> **Records to use**:
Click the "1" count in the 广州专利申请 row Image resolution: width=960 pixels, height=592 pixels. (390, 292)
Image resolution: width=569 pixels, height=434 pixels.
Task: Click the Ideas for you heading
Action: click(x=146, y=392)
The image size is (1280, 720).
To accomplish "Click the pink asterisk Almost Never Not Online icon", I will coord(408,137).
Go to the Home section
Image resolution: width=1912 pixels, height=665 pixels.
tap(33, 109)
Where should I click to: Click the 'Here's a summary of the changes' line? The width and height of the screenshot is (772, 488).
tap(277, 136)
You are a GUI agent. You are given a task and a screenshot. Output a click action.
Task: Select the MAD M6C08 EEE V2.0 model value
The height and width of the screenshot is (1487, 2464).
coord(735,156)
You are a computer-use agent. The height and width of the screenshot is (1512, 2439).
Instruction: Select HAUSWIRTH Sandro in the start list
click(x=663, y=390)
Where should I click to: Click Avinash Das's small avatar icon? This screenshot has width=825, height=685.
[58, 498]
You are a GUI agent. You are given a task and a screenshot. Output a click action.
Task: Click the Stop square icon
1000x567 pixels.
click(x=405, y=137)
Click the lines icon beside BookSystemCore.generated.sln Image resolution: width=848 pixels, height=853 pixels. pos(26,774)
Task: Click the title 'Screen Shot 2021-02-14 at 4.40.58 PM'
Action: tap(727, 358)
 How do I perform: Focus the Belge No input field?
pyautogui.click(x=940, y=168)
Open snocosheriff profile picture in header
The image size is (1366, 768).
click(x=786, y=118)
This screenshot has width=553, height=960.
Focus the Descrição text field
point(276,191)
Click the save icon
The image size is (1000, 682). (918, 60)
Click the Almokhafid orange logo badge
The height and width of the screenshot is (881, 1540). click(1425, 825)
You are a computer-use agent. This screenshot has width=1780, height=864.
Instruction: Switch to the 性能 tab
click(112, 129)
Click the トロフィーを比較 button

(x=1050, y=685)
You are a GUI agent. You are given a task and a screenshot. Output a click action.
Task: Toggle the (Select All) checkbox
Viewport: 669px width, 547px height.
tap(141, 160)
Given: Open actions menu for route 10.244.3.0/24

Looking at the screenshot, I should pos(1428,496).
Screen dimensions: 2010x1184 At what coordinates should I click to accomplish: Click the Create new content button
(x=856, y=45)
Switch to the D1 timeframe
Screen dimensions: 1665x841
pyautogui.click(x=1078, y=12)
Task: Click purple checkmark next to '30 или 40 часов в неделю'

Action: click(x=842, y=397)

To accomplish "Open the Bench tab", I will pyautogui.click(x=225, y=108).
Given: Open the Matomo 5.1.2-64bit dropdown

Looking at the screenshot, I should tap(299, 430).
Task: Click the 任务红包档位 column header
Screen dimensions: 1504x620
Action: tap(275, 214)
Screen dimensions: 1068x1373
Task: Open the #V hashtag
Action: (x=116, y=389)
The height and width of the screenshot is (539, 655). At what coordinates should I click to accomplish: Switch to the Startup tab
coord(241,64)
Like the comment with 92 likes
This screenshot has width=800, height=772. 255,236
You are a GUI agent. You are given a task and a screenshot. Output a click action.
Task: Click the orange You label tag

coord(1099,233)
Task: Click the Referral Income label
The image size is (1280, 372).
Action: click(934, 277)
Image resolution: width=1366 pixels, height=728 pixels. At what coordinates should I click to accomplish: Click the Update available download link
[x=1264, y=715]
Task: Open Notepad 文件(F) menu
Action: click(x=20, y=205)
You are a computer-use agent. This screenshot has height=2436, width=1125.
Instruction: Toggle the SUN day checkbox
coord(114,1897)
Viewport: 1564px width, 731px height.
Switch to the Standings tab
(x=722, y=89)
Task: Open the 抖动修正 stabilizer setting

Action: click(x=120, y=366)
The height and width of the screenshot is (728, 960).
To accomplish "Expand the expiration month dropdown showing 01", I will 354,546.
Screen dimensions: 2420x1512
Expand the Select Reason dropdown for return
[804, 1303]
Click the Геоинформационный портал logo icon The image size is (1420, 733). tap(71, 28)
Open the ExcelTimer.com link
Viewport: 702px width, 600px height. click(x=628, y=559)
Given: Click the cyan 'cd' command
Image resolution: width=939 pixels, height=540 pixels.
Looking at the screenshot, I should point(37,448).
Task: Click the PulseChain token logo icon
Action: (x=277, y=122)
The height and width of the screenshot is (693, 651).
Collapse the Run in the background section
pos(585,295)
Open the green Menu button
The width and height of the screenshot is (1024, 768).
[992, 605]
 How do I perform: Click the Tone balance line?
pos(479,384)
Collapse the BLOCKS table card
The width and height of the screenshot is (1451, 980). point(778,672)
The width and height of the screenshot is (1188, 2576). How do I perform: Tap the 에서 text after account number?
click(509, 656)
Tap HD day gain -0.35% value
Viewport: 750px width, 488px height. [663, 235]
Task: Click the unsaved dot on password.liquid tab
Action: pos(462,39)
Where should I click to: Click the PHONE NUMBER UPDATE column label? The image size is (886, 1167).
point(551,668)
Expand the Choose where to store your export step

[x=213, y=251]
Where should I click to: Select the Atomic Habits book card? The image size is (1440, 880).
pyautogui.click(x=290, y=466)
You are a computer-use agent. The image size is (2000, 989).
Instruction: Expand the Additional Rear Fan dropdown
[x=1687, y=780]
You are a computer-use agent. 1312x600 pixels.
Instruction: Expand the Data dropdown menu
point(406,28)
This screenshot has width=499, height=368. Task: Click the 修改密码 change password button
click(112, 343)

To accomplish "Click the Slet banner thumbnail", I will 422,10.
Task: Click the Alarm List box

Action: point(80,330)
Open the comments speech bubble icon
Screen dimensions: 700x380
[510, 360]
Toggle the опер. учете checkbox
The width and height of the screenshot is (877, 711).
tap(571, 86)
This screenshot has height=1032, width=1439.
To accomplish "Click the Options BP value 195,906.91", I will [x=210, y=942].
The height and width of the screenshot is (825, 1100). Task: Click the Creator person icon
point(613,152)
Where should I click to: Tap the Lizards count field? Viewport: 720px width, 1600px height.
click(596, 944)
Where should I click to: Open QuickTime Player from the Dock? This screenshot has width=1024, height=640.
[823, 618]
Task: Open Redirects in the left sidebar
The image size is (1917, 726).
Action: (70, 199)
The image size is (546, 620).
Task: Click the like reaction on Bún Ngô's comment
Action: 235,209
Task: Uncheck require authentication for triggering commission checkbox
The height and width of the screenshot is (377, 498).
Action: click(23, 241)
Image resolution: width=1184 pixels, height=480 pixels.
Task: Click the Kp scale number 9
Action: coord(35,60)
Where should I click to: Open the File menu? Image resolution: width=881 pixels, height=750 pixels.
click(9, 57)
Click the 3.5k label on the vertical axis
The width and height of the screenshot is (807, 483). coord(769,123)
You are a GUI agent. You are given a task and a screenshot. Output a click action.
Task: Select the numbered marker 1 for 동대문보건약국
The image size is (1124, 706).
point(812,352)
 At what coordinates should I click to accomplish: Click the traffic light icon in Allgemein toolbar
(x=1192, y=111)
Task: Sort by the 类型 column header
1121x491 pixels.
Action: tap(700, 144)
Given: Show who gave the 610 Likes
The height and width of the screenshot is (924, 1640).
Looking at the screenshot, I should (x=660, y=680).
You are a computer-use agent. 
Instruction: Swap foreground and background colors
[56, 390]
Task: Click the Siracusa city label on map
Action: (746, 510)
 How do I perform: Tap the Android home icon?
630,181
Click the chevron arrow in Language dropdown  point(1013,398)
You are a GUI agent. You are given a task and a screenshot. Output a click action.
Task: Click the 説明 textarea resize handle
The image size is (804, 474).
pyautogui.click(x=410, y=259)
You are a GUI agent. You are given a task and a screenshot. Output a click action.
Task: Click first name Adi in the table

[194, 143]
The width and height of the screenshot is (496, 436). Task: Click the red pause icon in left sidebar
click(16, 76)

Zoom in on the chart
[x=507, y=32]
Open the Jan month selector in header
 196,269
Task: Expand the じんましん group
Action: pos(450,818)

> **What is expected**: Filter the lines above so that only those with the string "computer" remain, then copy them.

> **Problem solution**:
You are a computer-use agent. The height and width of the screenshot is (1512, 2439).
You are a computer-use agent. This screenshot has width=1780, height=864.
You are a computer-use agent. This screenshot has height=2436, width=1125.
You are a computer-use agent. The image size is (2000, 989).
You are a computer-use agent. 1312x600 pixels.
You are a computer-use agent. 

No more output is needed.